- WRITTEN EXERCISE:
Revise the material below by replacing "search input field" with "search box" and leaving everything else unchanged.

Click-target data
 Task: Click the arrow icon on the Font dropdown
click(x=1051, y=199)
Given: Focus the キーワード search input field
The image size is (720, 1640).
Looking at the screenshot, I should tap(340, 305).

- REPLY TO THE EXERCISE:
 Task: Click the arrow icon on the Font dropdown
click(x=1051, y=199)
Given: Focus the キーワード search box
The image size is (720, 1640).
Looking at the screenshot, I should tap(340, 305).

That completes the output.